§ **Given exercise**
Copy out all the entries below, swapping "Shrimp Chow Fun" for "Beef Chow Fun" and keeping everything else unchanged.

§ **Data shown**
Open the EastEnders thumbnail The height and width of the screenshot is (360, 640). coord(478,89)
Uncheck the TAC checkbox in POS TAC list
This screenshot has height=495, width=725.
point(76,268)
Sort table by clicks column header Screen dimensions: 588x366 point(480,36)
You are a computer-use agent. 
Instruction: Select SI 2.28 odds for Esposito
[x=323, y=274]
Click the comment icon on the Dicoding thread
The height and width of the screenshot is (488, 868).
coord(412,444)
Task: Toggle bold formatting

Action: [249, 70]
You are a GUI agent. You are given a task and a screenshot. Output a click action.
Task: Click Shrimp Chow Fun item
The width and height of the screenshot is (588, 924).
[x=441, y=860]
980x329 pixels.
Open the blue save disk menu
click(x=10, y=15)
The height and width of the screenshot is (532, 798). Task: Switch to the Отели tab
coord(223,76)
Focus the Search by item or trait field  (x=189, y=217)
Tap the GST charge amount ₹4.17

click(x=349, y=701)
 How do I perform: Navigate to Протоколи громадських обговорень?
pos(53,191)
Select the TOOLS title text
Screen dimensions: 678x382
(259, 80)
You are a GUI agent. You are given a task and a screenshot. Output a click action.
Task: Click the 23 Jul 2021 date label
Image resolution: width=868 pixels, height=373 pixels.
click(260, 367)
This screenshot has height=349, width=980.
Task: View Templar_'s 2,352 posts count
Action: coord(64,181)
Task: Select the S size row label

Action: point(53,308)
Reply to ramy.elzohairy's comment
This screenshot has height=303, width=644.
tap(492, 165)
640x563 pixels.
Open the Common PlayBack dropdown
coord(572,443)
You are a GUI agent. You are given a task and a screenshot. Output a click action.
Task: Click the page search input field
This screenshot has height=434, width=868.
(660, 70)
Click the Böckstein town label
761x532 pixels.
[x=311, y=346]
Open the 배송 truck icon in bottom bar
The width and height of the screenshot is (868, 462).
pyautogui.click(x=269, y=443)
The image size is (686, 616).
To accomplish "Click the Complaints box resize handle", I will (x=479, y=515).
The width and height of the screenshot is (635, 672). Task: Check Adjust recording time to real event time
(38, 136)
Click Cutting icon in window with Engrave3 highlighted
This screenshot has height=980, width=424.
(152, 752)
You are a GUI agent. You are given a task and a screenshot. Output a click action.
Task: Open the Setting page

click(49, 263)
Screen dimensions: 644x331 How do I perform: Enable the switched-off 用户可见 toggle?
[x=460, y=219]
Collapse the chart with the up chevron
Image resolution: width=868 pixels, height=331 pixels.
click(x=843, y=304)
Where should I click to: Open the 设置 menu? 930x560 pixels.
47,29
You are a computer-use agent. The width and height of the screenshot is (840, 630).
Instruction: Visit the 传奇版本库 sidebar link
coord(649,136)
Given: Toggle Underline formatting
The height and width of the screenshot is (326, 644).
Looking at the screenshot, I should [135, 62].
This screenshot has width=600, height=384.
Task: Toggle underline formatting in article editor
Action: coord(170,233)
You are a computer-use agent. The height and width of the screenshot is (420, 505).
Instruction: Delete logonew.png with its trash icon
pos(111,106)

§ **Task answer**
Open the EastEnders thumbnail The height and width of the screenshot is (360, 640). coord(478,89)
Uncheck the TAC checkbox in POS TAC list
This screenshot has height=495, width=725.
point(76,268)
Sort table by clicks column header Screen dimensions: 588x366 point(480,36)
You are a computer-use agent. 
Instruction: Select SI 2.28 odds for Esposito
[x=323, y=274]
Click the comment icon on the Dicoding thread
The height and width of the screenshot is (488, 868).
coord(412,444)
Task: Toggle bold formatting

Action: [249, 70]
You are a GUI agent. You are given a task and a screenshot. Output a click action.
Task: Click Beef Chow Fun item
The width and height of the screenshot is (588, 924).
[x=441, y=860]
980x329 pixels.
Open the blue save disk menu
click(x=10, y=15)
The height and width of the screenshot is (532, 798). Task: Switch to the Отели tab
coord(223,76)
Focus the Search by item or trait field  (x=189, y=217)
Tap the GST charge amount ₹4.17

click(x=349, y=701)
 How do I perform: Navigate to Протоколи громадських обговорень?
pos(53,191)
Select the TOOLS title text
Screen dimensions: 678x382
(259, 80)
You are a GUI agent. You are given a task and a screenshot. Output a click action.
Task: Click the 23 Jul 2021 date label
Image resolution: width=868 pixels, height=373 pixels.
click(260, 367)
This screenshot has height=349, width=980.
Task: View Templar_'s 2,352 posts count
Action: coord(64,181)
Task: Select the S size row label

Action: point(53,308)
Reply to ramy.elzohairy's comment
This screenshot has height=303, width=644.
tap(492, 165)
640x563 pixels.
Open the Common PlayBack dropdown
coord(572,443)
You are a GUI agent. You are given a task and a screenshot. Output a click action.
Task: Click the page search input field
This screenshot has height=434, width=868.
(660, 70)
Click the Böckstein town label
761x532 pixels.
[x=311, y=346]
Open the 배송 truck icon in bottom bar
The width and height of the screenshot is (868, 462).
pyautogui.click(x=269, y=443)
The image size is (686, 616).
To accomplish "Click the Complaints box resize handle", I will (x=479, y=515).
The width and height of the screenshot is (635, 672). Task: Check Adjust recording time to real event time
(38, 136)
Click Cutting icon in window with Engrave3 highlighted
This screenshot has height=980, width=424.
(152, 752)
You are a GUI agent. You are given a task and a screenshot. Output a click action.
Task: Open the Setting page

click(49, 263)
Screen dimensions: 644x331 How do I perform: Enable the switched-off 用户可见 toggle?
[x=460, y=219]
Collapse the chart with the up chevron
Image resolution: width=868 pixels, height=331 pixels.
click(x=843, y=304)
Where should I click to: Open the 设置 menu? 930x560 pixels.
47,29
You are a computer-use agent. The width and height of the screenshot is (840, 630).
Instruction: Visit the 传奇版本库 sidebar link
coord(649,136)
Given: Toggle Underline formatting
The height and width of the screenshot is (326, 644).
Looking at the screenshot, I should [135, 62].
This screenshot has width=600, height=384.
Task: Toggle underline formatting in article editor
Action: coord(170,233)
You are a computer-use agent. The height and width of the screenshot is (420, 505).
Instruction: Delete logonew.png with its trash icon
pos(111,106)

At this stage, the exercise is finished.